The Durham Association of Educators, Durham’s local teacher’s union, said on Facebook, “Workers made life altering decisions based on those raises… Some upgraded their apartments or cars or childcare. Some quit second and third jobs.”

January 12, 2024: Via email, the DPS administration told staff its budget could not accommodate all the raises. The administration blamed the change on an “accounting error.” The mistake affected roughly 1,300 of the school system’s nearly 2,200 classified workers.

The district uses a “steps” system to pay employees based on their years of experience. Though Durham has long honored employees’ experience outside the public school system, some workers were told in the email that they would be assigned a lower pay step moving forward — one that did not include years of service with private employers.

January 17, 2024: Many transportation workers did not show up to work. As a result, DPS canceled numerous bus routes, urging families to drive their children to school.

January 26, 2024: The Board of Education voted unanimously to continue paying classified workers raised rates through the end of January. The board pulled $4.5 million from its fund balance — the district’s budget reserves — to cover the salaries. Read about that meeting here.

DPS Chief Financial Officer Paul LeSieur resigned, effective Jan. 31. LeSieur worked for the school system since 2011.

January 31, 2024: DPS closed 12 schools for the day after hundreds of school employees across Durham called in sick. Employees and supporters gathered to protest outside DPS’ Minnie Forte-Brown Staff Development Center. The Durham Association of Educators organized the protest, demanding a seat at the table in future negotiations over classified worker salaries.

February 2, 2024: The Board of Education held a special meeting to decide how to pay staff in February. After impassioned public comment and an hours-long debate, board members elected to push their decision to Feb. 8, 2024. Read about the details here.

February 5, 2024: The DAE organized a second day of protest. Seven schools closed due to staff shortages. Ahead of Monday’s protest, the group demanded that the board “restore everyone’s years of experience, commit to no pay cuts and pass a Meet and Confer policy.”

February 7, 2024: Superintendent Mubenga resigned after a 7-year tenure, effective Feb. 7. Board Chair Bettina Umstead announced the resignation after a three-hour closed session. Mubenga will receive $297,759 in severance pay. Nicholas King, Mubenga’s former deputy, will serve as interim superintendent.

The board also released information from an internal review that examined the cause of the salary issues. It blamed a “failure of communication from the finance officer about the true cost of the proposed changes.” According to the review, former CFO Paul LeSieur knew in February 2023 that the raises could cost up to $20 million. Mubenga first learned of the budget shortfall in November and alerted two board members in December to potential problems. He informed the rest of the board of the problem on January 11, the day before 1,300 classified workers were notified of pay cuts to come.

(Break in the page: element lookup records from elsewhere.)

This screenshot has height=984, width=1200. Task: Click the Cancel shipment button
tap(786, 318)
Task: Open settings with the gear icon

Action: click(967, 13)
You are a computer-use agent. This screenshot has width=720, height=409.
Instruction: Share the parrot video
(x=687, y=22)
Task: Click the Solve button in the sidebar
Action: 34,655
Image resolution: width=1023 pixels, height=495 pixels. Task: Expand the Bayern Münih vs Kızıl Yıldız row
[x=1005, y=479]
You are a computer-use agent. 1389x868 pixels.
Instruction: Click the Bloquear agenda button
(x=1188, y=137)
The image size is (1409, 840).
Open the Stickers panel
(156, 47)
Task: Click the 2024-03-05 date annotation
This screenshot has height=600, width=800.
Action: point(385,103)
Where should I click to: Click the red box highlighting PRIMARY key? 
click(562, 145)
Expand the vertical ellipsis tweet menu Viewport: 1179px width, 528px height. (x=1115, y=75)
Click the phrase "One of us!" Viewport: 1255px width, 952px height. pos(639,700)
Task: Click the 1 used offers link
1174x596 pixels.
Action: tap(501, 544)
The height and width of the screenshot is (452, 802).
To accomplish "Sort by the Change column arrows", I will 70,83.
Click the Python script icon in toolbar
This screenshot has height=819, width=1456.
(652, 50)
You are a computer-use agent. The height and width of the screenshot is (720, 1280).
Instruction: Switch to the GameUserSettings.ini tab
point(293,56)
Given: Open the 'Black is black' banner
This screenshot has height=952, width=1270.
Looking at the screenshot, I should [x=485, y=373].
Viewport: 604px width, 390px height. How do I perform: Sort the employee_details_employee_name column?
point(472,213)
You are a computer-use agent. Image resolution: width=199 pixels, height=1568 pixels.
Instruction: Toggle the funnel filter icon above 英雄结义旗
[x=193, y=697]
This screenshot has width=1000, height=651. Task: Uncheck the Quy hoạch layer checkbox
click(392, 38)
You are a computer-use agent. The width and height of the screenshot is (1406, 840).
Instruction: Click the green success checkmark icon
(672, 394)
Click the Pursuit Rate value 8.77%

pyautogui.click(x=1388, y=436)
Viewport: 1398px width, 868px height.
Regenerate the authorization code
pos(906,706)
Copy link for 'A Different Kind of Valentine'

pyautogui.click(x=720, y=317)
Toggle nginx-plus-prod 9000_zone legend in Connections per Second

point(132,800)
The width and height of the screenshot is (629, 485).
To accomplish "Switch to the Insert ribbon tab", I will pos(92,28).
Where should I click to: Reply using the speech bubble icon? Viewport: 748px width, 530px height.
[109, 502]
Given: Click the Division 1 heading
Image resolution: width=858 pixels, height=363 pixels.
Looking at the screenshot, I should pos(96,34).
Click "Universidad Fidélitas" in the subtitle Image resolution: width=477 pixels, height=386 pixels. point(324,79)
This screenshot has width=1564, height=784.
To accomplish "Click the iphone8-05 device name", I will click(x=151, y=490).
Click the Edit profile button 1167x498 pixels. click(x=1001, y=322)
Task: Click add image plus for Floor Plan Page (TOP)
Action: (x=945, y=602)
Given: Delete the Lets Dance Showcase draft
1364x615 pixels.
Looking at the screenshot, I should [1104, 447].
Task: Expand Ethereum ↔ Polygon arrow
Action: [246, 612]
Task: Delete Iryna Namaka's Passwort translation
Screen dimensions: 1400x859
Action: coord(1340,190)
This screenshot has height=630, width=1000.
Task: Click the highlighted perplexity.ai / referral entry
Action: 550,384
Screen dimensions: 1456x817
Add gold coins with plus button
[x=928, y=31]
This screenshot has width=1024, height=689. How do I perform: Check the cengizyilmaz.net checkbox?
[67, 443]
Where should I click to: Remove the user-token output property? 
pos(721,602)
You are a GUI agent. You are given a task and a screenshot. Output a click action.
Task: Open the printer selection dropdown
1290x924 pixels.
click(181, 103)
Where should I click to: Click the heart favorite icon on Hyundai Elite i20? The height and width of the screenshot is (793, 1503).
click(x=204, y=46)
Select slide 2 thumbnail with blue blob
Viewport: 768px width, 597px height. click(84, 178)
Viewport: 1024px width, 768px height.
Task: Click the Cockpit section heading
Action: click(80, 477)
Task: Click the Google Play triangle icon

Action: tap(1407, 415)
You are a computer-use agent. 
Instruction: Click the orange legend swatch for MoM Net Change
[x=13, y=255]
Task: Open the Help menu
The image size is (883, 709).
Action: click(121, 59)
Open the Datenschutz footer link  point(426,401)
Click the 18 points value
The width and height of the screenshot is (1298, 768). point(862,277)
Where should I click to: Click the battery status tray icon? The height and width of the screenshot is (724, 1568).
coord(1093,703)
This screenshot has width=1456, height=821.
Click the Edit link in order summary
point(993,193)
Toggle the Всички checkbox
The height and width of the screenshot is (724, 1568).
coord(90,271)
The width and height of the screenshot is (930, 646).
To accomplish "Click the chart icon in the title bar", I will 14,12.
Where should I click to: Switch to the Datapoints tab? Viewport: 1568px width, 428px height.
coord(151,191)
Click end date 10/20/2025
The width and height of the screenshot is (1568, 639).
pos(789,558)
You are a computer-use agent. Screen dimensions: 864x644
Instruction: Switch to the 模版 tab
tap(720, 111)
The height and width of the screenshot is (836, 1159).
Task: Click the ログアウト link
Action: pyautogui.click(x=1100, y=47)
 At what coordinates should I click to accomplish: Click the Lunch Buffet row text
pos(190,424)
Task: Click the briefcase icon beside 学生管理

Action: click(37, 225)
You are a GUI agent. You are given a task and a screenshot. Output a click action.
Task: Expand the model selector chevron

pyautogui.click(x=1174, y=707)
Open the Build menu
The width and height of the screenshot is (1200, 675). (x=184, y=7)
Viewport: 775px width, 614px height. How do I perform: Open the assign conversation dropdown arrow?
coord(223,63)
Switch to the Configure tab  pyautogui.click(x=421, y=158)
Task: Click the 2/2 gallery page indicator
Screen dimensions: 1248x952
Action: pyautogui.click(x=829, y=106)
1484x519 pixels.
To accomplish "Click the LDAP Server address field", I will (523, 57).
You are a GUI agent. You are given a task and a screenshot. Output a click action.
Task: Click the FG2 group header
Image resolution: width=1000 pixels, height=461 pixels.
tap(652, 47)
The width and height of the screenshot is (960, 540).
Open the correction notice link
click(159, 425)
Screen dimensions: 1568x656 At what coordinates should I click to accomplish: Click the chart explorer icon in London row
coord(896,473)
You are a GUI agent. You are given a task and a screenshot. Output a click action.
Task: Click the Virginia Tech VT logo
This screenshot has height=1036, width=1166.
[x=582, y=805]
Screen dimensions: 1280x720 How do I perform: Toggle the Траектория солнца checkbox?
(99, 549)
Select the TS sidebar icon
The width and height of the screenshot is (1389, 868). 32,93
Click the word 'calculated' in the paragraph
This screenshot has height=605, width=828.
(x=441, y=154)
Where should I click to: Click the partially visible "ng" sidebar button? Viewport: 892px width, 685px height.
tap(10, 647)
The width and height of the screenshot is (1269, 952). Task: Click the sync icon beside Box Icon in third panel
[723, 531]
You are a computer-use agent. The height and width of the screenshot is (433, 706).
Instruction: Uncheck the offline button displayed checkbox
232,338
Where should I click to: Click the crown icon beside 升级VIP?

February 8, 2024: At its monthly work session, the board voted unanimously to keep paying classified workers raised rates through the end of February, meeting a demand by the Durham Association of Educators. Later in the meeting, the board voted 5-2 to push their decision on pay for the rest of the fiscal year to February 22. Also Thursday, Durham Public Schools announced Catty Quiroz Moore as interim superintendent following Mubenga’s resignation. Moore served as superintendent of Wake County schools until 2023.

February 9, 2024: All Durham Public Schools closed due to transportation staff shortages. “Our entire transportation support staff has called out for tomorrow,” DPS spokeswoman Crystal Roberts said. Though this didn’t include bus drivers, school buses cannot run without transportation supervisors and mechanics.

February 12, 2024: All Durham Public Schools closed again due to transportation staff shortages.